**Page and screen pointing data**
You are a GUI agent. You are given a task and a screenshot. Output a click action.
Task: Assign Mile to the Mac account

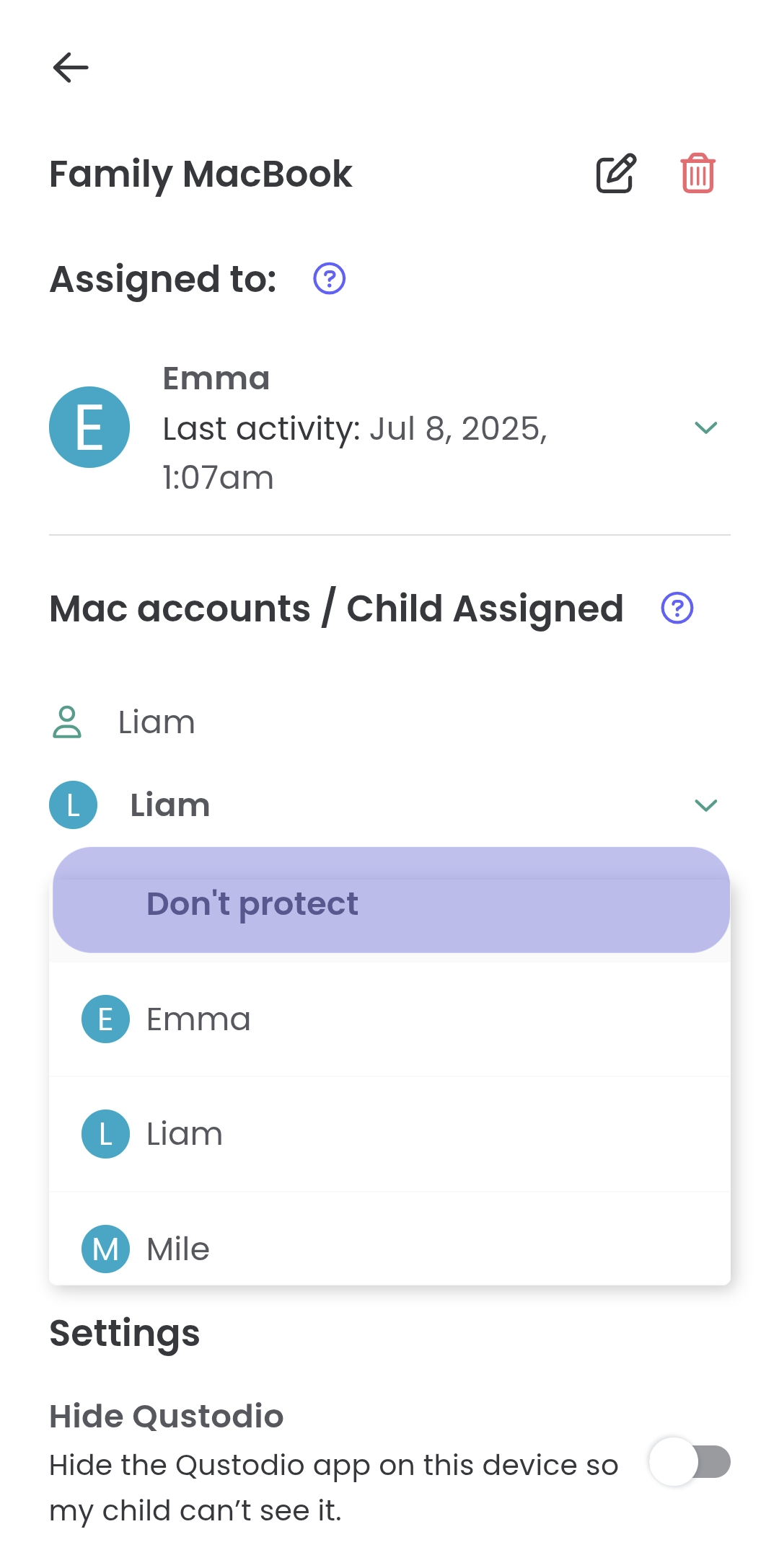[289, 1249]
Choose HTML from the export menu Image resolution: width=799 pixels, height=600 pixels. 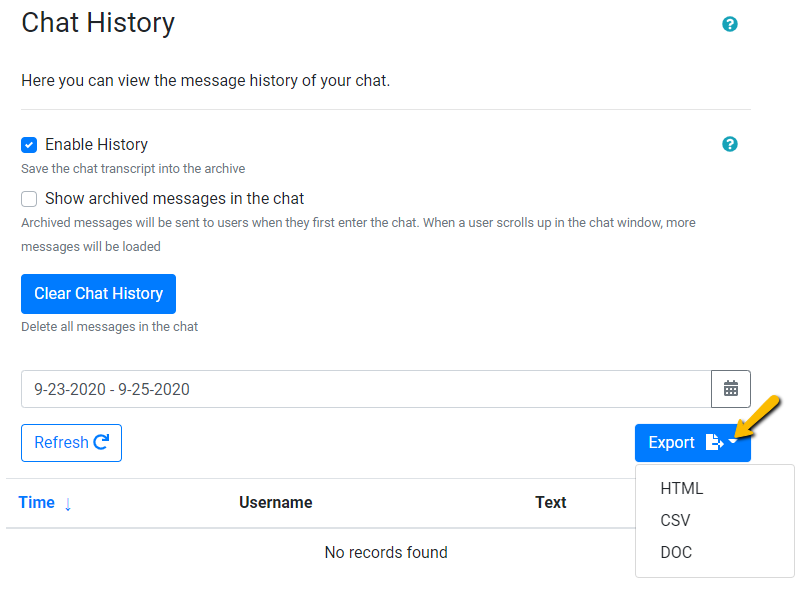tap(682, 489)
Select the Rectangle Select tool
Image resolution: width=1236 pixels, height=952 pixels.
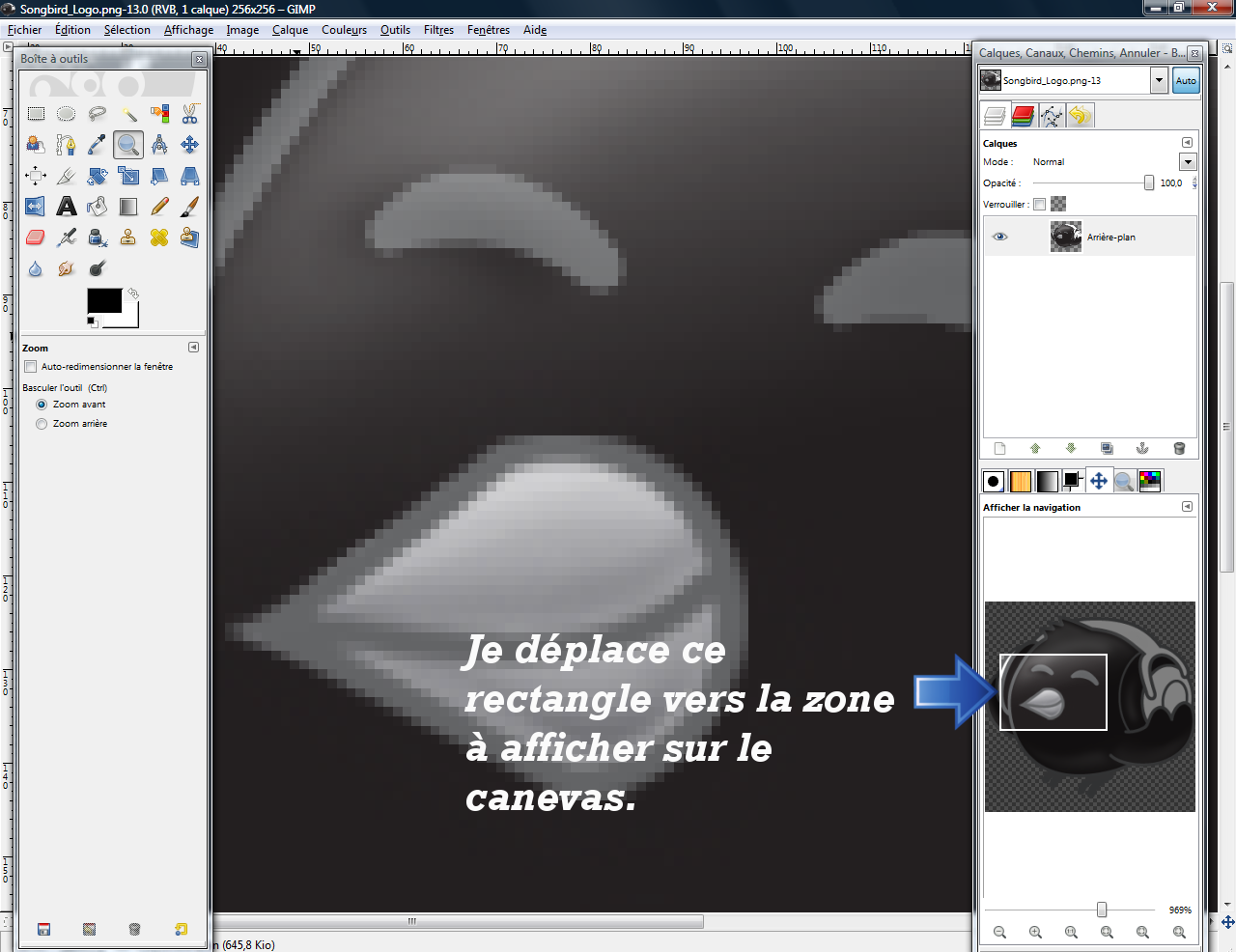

**Task requirements**
Rewrite the lines from the one containing "Select the Rectangle Select tool" through the end of the records, changing "Rectangle Select" to "Ellipse Select" and leaving everything else as it is. Omit the pictures.

**Problem solution**
Select the Ellipse Select tool
Image resolution: width=1236 pixels, height=952 pixels.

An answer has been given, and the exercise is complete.